▶ [Your assignment]: Every record below should be transcribed exactly. Omit the images.

▶ [Data to process]:
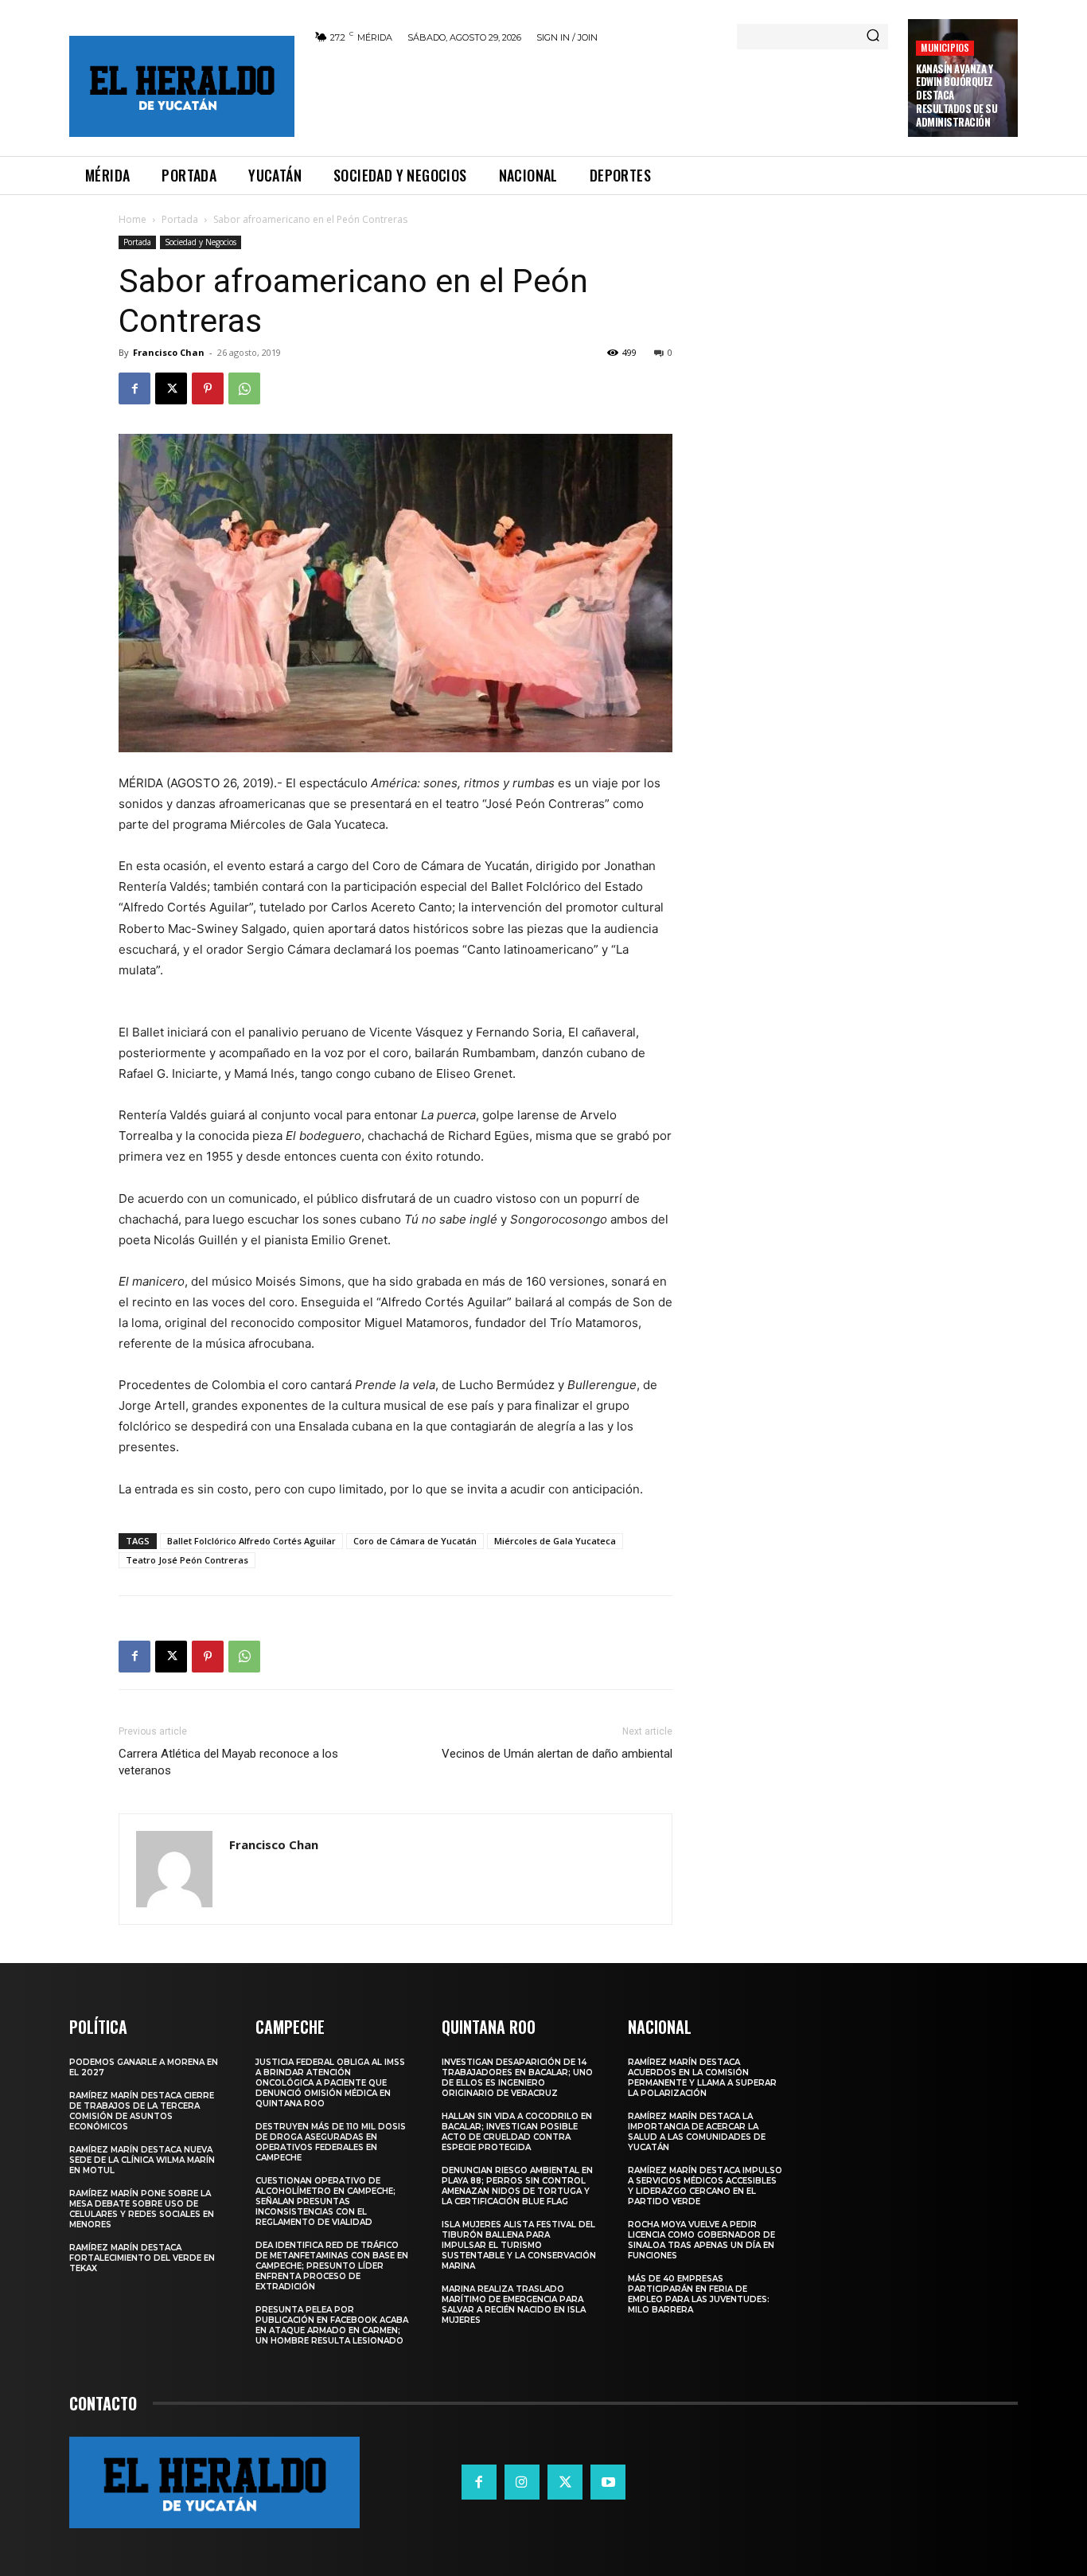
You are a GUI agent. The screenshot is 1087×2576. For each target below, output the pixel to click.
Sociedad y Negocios (200, 242)
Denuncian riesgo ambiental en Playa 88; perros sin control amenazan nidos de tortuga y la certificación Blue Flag (517, 2186)
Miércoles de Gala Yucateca (555, 1541)
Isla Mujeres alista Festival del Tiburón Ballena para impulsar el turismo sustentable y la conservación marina (519, 2245)
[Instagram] (522, 2482)
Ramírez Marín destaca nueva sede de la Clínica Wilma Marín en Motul (142, 2160)
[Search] (873, 36)
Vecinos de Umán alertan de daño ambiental (557, 1754)
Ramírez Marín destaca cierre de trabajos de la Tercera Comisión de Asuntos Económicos (141, 2111)
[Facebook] (134, 388)
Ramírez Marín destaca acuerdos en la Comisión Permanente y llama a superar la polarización (702, 2077)
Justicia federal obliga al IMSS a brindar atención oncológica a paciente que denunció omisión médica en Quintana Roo (330, 2083)
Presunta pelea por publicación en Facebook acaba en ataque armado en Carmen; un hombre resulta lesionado (331, 2325)
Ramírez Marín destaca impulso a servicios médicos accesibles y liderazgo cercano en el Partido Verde (705, 2186)
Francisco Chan (169, 352)
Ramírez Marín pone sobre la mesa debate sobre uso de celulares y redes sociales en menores (141, 2209)
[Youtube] (607, 2482)
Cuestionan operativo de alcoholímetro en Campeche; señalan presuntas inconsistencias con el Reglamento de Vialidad (325, 2201)
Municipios (945, 47)
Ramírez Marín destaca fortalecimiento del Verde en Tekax (142, 2258)
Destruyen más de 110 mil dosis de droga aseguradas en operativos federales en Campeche (330, 2142)
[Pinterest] (208, 388)
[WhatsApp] (244, 388)
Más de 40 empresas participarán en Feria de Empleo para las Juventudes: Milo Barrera (698, 2294)
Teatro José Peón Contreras (187, 1560)
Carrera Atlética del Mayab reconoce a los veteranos (228, 1762)
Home (132, 219)
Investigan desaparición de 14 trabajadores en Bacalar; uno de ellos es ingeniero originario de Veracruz (517, 2077)
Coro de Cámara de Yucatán (415, 1541)
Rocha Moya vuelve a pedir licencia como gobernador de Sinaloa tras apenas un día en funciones (701, 2240)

▶ [Response to this task]:
You are a GUI agent. The screenshot is 1087×2576. For each target below, output the pixel to click.
Sociedad y Negocios (200, 242)
Denuncian riesgo ambiental en Playa 88; perros sin control amenazan nidos de tortuga y la certificación Blue Flag (517, 2186)
Miércoles de Gala Yucateca (555, 1541)
Isla Mujeres alista Festival del Tiburón Ballena para impulsar el turismo sustentable y la conservación marina (519, 2245)
[Instagram] (522, 2482)
Ramírez Marín destaca nueva sede de la Clínica Wilma Marín en Motul (142, 2160)
[Search] (873, 36)
Vecinos de Umán alertan de daño ambiental (557, 1754)
Ramírez Marín destaca cierre de trabajos de la Tercera Comisión de Asuntos Económicos (141, 2111)
[Facebook] (134, 388)
Ramírez Marín destaca acuerdos en la Comisión Permanente y llama a superar la polarización (702, 2077)
Justicia federal obliga al IMSS a brindar atención oncológica a paciente que denunció omisión médica en Quintana Roo (330, 2083)
Presunta pelea por publicación en Facebook acaba en ataque armado en Carmen; un hombre resulta lesionado (331, 2325)
Ramírez Marín destaca impulso a servicios médicos accesibles y liderazgo cercano en el Partido Verde (705, 2186)
Francisco Chan (169, 352)
Ramírez Marín pone sobre la mesa debate sobre uso de celulares y redes sociales en menores (141, 2209)
[Youtube] (607, 2482)
Cuestionan operativo de alcoholímetro en Campeche; señalan presuntas inconsistencias con el Reglamento de Vialidad (325, 2201)
Municipios (945, 47)
Ramírez Marín destaca fortalecimiento del Verde en Tekax (142, 2258)
Destruyen más de 110 mil dosis de droga aseguradas en operativos federales en Campeche (330, 2142)
[Pinterest] (208, 388)
[WhatsApp] (244, 388)
Más de 40 empresas participarán en Feria de Empleo para las Juventudes: Milo Barrera (698, 2294)
Teatro José Peón Contreras (187, 1560)
Carrera Atlética del Mayab reconoce a los veteranos (228, 1762)
Home (132, 219)
Investigan desaparición de 14 trabajadores en Bacalar; uno de ellos es ingeniero originario de Veracruz (517, 2077)
Coro de Cámara de Yucatán (415, 1541)
Rocha Moya vuelve a pedir licencia como gobernador de Sinaloa tras apenas un día en funciones (701, 2240)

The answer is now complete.